=== Task to carry out ===
The answer is every line of the records that holds the word "will", copied in full.

=== Exercise data ===
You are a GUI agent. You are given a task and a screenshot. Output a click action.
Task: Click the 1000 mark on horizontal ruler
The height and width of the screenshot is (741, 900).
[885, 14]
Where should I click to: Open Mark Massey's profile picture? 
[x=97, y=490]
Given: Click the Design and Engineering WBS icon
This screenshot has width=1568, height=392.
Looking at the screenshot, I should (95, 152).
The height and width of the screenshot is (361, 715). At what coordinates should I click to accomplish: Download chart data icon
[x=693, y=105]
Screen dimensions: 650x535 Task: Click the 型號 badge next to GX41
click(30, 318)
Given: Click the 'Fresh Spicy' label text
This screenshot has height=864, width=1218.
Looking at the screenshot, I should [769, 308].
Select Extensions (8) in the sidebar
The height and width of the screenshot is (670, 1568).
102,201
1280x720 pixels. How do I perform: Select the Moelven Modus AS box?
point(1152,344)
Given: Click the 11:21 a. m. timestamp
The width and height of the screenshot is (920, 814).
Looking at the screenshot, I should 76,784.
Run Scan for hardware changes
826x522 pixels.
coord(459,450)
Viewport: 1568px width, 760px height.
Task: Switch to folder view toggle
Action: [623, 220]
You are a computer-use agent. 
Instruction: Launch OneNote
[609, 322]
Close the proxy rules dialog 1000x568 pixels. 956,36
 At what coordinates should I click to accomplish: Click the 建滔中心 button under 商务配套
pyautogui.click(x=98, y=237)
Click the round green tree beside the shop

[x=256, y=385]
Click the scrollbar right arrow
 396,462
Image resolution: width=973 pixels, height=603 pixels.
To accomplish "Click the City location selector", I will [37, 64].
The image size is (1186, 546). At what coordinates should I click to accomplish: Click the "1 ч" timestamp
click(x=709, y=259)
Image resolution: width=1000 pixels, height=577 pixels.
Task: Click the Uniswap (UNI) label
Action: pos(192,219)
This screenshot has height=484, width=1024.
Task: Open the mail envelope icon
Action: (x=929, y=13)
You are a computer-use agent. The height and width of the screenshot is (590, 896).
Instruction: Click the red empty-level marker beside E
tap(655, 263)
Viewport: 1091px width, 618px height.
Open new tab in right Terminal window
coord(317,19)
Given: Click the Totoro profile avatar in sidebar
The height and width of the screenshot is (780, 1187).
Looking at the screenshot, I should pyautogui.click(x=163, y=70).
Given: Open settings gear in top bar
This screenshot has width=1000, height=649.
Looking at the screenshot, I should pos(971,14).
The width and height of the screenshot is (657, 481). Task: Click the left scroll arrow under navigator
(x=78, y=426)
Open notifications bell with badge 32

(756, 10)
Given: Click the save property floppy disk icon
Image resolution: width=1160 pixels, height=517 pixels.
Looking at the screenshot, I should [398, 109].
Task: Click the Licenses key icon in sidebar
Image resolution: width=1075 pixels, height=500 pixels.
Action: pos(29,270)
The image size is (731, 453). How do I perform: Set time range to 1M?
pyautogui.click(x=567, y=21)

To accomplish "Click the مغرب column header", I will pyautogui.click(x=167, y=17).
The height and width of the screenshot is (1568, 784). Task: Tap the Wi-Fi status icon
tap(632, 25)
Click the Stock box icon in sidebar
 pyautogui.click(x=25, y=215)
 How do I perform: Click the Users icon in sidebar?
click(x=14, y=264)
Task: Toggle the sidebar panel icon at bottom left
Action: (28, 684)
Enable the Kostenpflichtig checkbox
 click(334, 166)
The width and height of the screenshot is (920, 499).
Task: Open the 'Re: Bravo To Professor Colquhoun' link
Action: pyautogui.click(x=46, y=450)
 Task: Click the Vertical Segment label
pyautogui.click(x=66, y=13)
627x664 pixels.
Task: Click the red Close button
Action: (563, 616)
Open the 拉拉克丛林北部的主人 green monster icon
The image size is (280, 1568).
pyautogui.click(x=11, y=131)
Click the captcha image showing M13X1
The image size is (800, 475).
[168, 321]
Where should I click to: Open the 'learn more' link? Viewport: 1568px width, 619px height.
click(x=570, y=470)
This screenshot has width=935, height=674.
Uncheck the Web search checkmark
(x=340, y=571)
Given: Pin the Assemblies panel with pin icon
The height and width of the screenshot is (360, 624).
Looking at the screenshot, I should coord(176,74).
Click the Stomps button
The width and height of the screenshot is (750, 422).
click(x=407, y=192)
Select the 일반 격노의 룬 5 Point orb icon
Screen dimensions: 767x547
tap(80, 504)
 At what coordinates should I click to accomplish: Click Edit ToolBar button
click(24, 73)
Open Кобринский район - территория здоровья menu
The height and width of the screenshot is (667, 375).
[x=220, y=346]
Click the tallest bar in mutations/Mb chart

=== Output for this exercise ===
To accomplish "Click the City location selector", I will [37, 64].
To accomplish "Click the مغرب column header", I will pyautogui.click(x=167, y=17).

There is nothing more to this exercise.